SEOUL, Jan. 16 (Yonhap) -- North Korean leader Kim Jong-un has called for revising the country's constitution to define South Korea as the "No. 1 hostile country" and to codify the commitment to "completely occupying" the South Korean territory in the event of war, state media reported Tuesday.

In a speech delivered at a key parliamentary meeting Monday, Kim called for drawing up legal measures to define South Korea not as a counterpart for reconciliation and unification, according to the Korean Central News Agency (KCNA).

"In the event of war on the Korean Peninsula, it is important to take into account the issue of completely occupying, suppressing, reclaiming the Republic of Korea (ROK) and subjugating it into the territory of the republic," Kim said, using the full name of South Korea.

He called for stipulating in the constitution that education programs should be strengthened to get North Koreans to "firmly regard the Republic of Korea thoroughly as the No. 1 hostile country and invariable principal enemy."

Kim addressed the nation at the 10th session of the 14th Supreme People's Assembly (SPA), about two weeks after he defined relations with South Korea as those between "two states hostile to each other" at a year-end party meeting.

The SPA is the highest organ of state power under the North's constitution, but it actually only rubber-stamps decisions by the ruling Workers' Party of Korea (WPK).

In line with Kim's new definition of the two Koreas' ties, North Korea also decided to abolish three agencies meant to promote inter-Korean dialogue and cooperation.

The bodies in question are the Committee for the Peaceful Reunification of the Country, the National Economic Cooperation Bureau and the Kumgangsan International Tourism Administration.

The North's cabinet and related organizations will take "practical" measures to implement the SPA decision, it added.

At Monday's meeting, Kim also ordered steps to dismantle "remnants of the past" that can be regarded as symbols of inter-Korean reconciliation.

"We need to thoroughly take measures step-by-step to completely separate all connections between the two Koreas in border areas, including the need to physically cut the North side of the Gyeongui land route, to unrecoverable levels," he said.

The North's leader also ordered the dismantling of the Arch of Reunification, a monument built in 2001 in Pyongyang to mark late founder Kim Il-sung's blueprint for federation system-based unification.

Touching on the North's nuclear weapons, Kim reiterated his country will not avoid war though it has no intention to unilaterally start an armed conflict unless provoked.

"If the ROK invades our territory, airspace and waters even by 0.001 millimeters, we will regard it as provocations for war," Kim said, adding that his country will not recognize the Northern Limit Line (NLL), the de facto inter-Korean maritime border.

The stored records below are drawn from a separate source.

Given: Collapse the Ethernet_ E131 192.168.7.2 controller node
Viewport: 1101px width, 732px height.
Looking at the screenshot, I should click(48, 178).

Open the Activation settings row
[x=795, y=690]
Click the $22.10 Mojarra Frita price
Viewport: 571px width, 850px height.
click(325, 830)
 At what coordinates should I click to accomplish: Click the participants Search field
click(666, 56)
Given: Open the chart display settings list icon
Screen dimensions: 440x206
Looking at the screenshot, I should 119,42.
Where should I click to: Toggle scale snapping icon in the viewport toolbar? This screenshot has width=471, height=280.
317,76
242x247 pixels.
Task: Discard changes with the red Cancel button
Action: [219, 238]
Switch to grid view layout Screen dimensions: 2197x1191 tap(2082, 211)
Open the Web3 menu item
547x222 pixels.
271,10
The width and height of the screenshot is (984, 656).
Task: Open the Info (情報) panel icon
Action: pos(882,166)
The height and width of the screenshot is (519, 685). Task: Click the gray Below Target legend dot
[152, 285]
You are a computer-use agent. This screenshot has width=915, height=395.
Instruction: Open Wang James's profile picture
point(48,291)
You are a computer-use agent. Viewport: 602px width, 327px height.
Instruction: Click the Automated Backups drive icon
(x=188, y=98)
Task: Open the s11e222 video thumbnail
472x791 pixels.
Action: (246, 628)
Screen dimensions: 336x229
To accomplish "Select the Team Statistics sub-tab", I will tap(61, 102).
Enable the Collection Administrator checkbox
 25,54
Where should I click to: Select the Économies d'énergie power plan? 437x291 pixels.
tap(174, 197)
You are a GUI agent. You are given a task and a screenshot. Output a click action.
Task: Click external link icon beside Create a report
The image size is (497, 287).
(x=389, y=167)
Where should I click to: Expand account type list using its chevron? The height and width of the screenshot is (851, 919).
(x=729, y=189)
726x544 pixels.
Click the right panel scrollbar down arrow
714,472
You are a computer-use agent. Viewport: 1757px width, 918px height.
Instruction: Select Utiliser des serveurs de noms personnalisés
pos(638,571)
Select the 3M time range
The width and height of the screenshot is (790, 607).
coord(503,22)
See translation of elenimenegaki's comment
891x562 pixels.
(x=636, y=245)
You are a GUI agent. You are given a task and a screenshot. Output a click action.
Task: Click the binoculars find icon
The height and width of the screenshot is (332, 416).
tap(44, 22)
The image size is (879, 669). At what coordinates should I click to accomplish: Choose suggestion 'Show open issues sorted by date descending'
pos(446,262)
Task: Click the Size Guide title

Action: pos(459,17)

North Korea has not recognized the NLL, long demanding that the line be moved farther south as it was unilaterally drawn by the U.S.-led U.N. Command after the 1950-53 Korean War.

The North fired hundreds of rounds of artillery shells near the tense sea border in the Yellow Sea earlier this month, prompting the South Korean military to carry out live-fire drills in response.

"A war will terribly annihilate the ROK and end it. The United States will suffer unimaginable disasters and defeats," Kim warned.

At the year-end party meeting, Kim urged stepped-up war readiness to deter what he called "unprecedented" acts of U.S.-led confrontation against his country and preparations for a "great event to suppress South Korea's whole territory in the event of a contingency.